この作品は、昭和初期の日本の文化や、昔の日本映画・推理小説などに対するオマージュやリスペクトに溢れています。
もちろん、その辺の事を知らなくても十分楽しめる作品になっています。
現に、連載してた頃、何も知らない地方の小学生だった私でも、普通に楽しく読んでました。
……でも東京に住み、本読んだりして、少し知識をかじった今の方が何倍も面白いのです。
この作品を読んだ後、実際に舞台となった浅草の浅草寺や上野公園、谷中や根津あたり、あるいは銀座などに行ってみると味わい深いですよ。
意外や意外に当時の建物が残ってたりして、勝手に気分に浸れます。
最近は近代建築のガイドブックなども出てます。
大正・昭和関係の本を読むだけでも、この作品に出てくる固有名詞の意味が分かって面白いです。
『帝劇に三越』とか『浅草六区』とか…。
特に地方出身の私は、セリフにある『ブロマイドのマルベル堂』が実在する店名だという事に驚き、しかも浅草でまだ営業しているのを見て更に驚き……。
『あずきアイス』そっくりのアイスモナカが実際に売られていて驚き…って具合です。
またこの1巻では、草二郎が徹底して『常に子供の味方』でいる所も、凄いな〜、良く描いてるよな〜と思います。

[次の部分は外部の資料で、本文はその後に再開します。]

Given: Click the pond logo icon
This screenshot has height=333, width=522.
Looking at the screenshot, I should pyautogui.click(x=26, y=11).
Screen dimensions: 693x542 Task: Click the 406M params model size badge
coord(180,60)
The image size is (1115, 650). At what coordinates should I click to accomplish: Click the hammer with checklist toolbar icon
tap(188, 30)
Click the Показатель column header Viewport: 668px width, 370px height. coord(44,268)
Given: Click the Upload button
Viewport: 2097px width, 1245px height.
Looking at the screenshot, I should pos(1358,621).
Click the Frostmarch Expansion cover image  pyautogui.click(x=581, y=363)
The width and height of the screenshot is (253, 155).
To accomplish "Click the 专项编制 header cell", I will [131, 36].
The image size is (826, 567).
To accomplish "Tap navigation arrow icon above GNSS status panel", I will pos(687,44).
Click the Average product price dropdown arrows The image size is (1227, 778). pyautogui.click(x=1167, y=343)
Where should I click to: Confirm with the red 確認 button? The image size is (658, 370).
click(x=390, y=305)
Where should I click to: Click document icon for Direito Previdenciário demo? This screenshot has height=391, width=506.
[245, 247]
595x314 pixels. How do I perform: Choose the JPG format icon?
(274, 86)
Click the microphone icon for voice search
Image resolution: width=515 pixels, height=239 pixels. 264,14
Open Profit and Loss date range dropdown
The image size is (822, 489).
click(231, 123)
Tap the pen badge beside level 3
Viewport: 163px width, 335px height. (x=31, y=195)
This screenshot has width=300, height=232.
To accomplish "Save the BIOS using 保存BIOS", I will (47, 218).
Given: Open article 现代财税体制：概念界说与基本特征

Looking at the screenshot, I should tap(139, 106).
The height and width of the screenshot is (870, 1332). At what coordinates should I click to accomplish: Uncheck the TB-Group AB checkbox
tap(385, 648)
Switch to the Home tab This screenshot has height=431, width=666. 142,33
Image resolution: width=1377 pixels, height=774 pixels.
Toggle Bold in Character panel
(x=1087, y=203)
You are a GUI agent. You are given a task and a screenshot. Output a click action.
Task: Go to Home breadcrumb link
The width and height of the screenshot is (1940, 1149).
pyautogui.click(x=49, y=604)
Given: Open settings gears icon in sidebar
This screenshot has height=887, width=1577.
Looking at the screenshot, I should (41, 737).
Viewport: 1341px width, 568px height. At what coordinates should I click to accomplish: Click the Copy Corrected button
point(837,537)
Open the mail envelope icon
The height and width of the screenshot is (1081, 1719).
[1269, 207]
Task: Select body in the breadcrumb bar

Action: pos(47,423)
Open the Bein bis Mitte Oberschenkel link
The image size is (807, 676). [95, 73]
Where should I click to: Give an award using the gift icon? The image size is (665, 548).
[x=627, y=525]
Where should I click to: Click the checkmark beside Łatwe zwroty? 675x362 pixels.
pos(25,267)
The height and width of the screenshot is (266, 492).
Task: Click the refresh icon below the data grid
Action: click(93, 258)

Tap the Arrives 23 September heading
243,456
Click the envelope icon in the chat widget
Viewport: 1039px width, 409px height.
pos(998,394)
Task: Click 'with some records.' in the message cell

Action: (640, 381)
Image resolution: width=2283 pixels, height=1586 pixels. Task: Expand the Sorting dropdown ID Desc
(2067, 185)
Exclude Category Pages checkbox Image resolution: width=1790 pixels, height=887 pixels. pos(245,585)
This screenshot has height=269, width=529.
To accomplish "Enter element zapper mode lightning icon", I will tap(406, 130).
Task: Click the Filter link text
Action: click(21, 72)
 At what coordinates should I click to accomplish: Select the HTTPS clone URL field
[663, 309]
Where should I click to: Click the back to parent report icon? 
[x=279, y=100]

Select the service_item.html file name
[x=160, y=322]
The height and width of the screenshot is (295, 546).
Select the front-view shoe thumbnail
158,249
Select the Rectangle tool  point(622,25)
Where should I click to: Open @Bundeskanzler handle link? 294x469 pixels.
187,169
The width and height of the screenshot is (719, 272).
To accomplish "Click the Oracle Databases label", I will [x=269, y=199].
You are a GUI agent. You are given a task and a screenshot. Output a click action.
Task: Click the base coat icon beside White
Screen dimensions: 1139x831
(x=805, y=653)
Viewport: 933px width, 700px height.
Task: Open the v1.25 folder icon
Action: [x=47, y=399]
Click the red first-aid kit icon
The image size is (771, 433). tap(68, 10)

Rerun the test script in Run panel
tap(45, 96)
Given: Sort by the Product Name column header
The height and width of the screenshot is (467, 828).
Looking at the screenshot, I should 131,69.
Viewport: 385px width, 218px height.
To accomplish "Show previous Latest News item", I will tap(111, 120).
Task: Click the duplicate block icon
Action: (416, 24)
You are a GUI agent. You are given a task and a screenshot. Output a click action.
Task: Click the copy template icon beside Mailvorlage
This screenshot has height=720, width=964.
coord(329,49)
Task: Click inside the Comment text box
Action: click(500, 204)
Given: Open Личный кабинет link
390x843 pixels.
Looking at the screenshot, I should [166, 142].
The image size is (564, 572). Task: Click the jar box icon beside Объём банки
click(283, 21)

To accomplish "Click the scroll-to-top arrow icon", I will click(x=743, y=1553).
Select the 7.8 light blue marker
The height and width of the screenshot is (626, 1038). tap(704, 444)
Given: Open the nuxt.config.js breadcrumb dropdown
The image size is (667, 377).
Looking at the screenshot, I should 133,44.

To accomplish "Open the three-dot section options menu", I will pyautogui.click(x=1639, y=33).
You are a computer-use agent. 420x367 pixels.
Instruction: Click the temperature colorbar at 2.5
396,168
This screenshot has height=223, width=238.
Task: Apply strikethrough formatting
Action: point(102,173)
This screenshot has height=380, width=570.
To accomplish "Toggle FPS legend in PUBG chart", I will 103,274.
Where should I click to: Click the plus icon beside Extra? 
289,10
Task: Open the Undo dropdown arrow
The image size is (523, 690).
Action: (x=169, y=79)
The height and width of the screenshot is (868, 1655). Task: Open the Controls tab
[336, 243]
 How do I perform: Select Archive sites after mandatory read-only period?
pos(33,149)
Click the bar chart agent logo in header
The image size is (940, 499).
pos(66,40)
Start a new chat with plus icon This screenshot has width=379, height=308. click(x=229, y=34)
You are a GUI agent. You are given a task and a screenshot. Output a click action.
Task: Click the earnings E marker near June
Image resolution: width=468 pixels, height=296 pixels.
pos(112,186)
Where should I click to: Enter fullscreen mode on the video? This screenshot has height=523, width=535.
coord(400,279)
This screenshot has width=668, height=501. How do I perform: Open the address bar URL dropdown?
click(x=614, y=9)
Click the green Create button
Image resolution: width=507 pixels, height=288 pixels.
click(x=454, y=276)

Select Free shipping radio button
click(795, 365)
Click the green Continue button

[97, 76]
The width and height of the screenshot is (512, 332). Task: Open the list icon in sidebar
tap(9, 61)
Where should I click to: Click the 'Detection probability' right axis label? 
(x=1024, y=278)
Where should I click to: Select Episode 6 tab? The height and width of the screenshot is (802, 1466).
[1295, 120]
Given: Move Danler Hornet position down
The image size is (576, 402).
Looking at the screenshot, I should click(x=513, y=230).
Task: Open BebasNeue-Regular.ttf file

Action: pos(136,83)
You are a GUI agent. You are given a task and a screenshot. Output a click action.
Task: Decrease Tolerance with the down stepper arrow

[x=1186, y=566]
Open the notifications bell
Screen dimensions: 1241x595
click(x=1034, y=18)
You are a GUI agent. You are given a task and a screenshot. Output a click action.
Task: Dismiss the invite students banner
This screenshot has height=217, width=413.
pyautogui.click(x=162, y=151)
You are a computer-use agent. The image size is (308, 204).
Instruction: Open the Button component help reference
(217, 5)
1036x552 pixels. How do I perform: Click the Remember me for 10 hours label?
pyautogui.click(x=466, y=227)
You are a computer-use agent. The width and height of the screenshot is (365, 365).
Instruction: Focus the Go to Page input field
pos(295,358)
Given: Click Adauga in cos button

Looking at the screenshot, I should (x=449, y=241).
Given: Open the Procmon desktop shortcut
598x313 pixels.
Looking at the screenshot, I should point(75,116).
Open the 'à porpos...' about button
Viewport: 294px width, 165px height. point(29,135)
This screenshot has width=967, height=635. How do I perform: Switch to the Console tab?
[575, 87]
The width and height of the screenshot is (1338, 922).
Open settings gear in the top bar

今ではあまり見かけない『古き良きヒーロー像』として…。
そして、あっさり描いてあるけど、1巻では『フミちゃんのことが相当好きらしい』ことも分かります。
まあ読んでみて下さい。
セリフの端々や立ち振舞い、浅草に留まる理由まで…。(←でも、そんなフミちゃんの存在感も2巻以降だんだん薄くなってしまうのですが…。)
以上の事柄は、この文庫版を手に届くところに置いて、パラパラめくってみて気づいたことです。
読めば読むほど、何かしら気付きがあり楽しめます。おすすめ。